Global estimation of CO2 sources and sinks (flux) at Earth’s surface is critical for mitigating atmospheric CO2. Flux estimates given in this Web-Project are obtained from atmospheric CO2 concentration data and Bayesian hierarchical statistical models that also yield uncertainties of the estimates.

Global CO2 flux

This Web-Project by Noel Cressie, Josh Jacobson, and Michael Bertolacci, features WOMBAT (the WOllongong Methodology for Bayesian Assimilation of Trace-gases), a framework for estimating fluxes on a global scale. Carbon dioxide (CO2) is one of several greenhouse gases, so-called because they trap heat in Earth’s lower atmosphere. Locations across Earth’s surface where CO2 is added to or removed from the atmosphere are known as sources and sinks – the rate at which this happens is known as flux. The aim of flux inversion is to characterise the pattern and scale of sources and sinks in both space and time. The nature of CO2 sources and sinks can be very different from one location and time point to the next. For example, temperate forests occupy large parts of the terrestrial biosphere and transition from sinks to sources during the year, while volcanoes are local sources with sporadic and unpredictable outgassing of CO2. Human activity has also caused changes to the natural processes that cause these sources and sinks. As a tool to improve our understanding of the scale, variability, and patterns of the sources and sinks of the leading greenhouse gas CO2, WOMBAT produces flux estimates accompanied by uncertainty bounds on the estimates. The framework is designed to help scientists and policy-makers take uncertainty in CO2 flux estimates into account and thus better respond to climate change.

Introduction

Mitigation of global CO2 emissions

In December 2015, 196 countries and territories around the world participated in COP21 in Paris, France and signed an agreement to limit global warming to below 2-degrees Celsius compared to pre-industrial levels. Achieving this target requires a worldwide reduction in greenhouse gas emissions that trap heat near Earth’s surface. Of the greenhouse gases to be controlled, the principal one is carbon dioxide (CO2). Six years later, in November 2021, the parties gathered again for COP26 in Glasgow, Scotland to take stock of progress, and most agreed to enact further commitments to achieve net-zero growth of atmospheric CO2 by 2050.
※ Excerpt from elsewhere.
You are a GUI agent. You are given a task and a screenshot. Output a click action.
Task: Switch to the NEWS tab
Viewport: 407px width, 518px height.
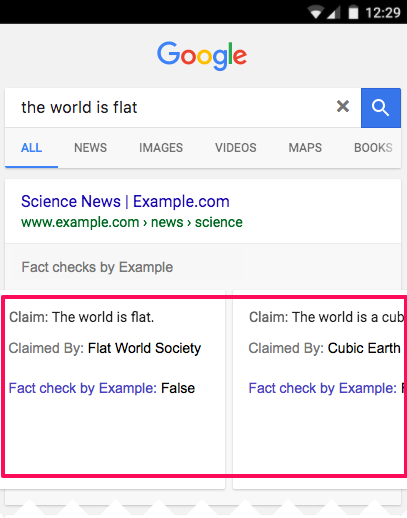pos(90,148)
Figure 1: Global atmospheric carbon dioxide (CO2) concentrations in parts per million (ppm) for the past 800,000 years. Figure from https://www.climate.gov/news-features/climate-qa/doesnt-carbon-dioxide-atmosphere-come-natural-sources.
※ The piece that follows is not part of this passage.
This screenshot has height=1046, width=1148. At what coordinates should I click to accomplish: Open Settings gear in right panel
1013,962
CO2 is the leading greenhouse gas emitted by human activity, largely as a byproduct of burning fossil fuels. These anthropogenic emissions over the last 200 years have more than doubled the amount of CO2 in the atmosphere. Now, as a result, the human influence on the climate is clear: Figure 1 shows that current CO2 concentrations of more than 400 parts per million (ppm) are greater than anything seen for at least the last 800,000 years.

According to the 2021 IPCC synthesis report, “limiting human-induced global warming to a specific level requires limiting cumulative CO2 emissions, reaching at least net zero CO2 emissions.” This objective is simple to describe, but the actual monitoring and reduction of CO2 emissions is difficult for several reasons. First, humans aren’t the only factor, as plants and animals both emit and absorb CO2 all the time, as does the ocean. Second, the atmosphere is a connected system and the CO2 that is emitted in any one region moves around via weather systems and affects CO2 concentrations across the globe. Mitigating atmospheric CO2 requires an understanding of both of these factors, as well as understanding when and where human activity results in emission of this leading greenhouse gas.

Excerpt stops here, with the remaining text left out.